Furthermore, in an email to Al Arabiya English, a State Department spokesperson referred to the article as a false report as blatantly irresponsible: This false report claiming that someone who was not employed directly with the US government and who was conducting an unofficial walkthrough at a port four years ago somehow represents evidence of the US government’s complicity in the Beirut blast is blatantly irresponsible. The spokesperson reported: Such sloppy journalism misleads their readers about the cause of the tragic explosion in Beirut and reflects poorly on the NYT.

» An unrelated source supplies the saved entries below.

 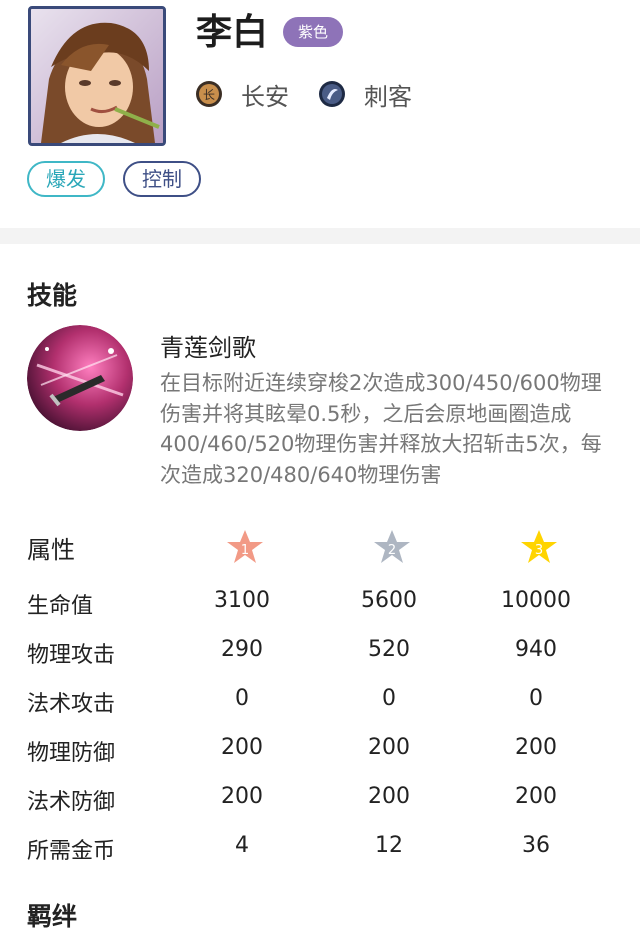 I want to click on attr-value: 4, so click(x=242, y=846).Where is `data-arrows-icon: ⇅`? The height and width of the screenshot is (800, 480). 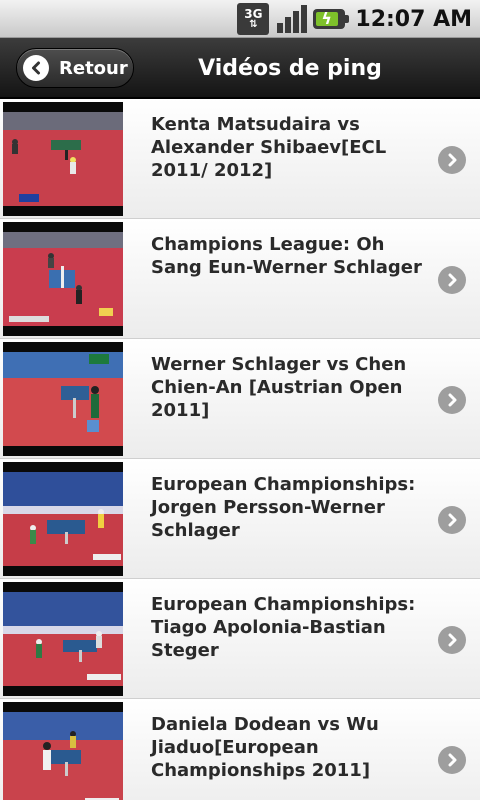
data-arrows-icon: ⇅ is located at coordinates (254, 24).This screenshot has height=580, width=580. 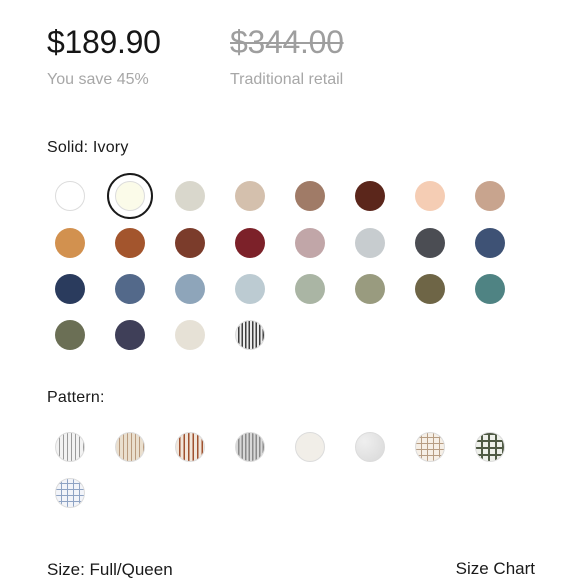 What do you see at coordinates (76, 398) in the screenshot?
I see `pattern-label: Pattern:` at bounding box center [76, 398].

A US official who spoke to the NYT on the condition of anonymity reported that the contractor made an unofficial visit to the Port of Beirut however was not at the time a US government or State Department employee. And as stated by the official who spoke to the NYT, the State Department had no record of the contractor’s finding until after the Aug. 4 explosions. All of this comes after Reuters cited official documents and Lebanese security officials as alerting the resigned-Prime Minister Hassan Diab and President Michel Aoun last month that the 2,750 tonnes of ammonium nitrate at the seaport of Beirut had the potential to ruin the capital.

The State Department official informed Al Arabiya English that the underlying cause of the explosion, and the dire economic conditions throughout the country, was the decades of mismanagement, corruption, and the repeated failure of Lebanese leaders to undertake the meaningful, sustained reforms needed to put Lebanon on the path to security and prosperity.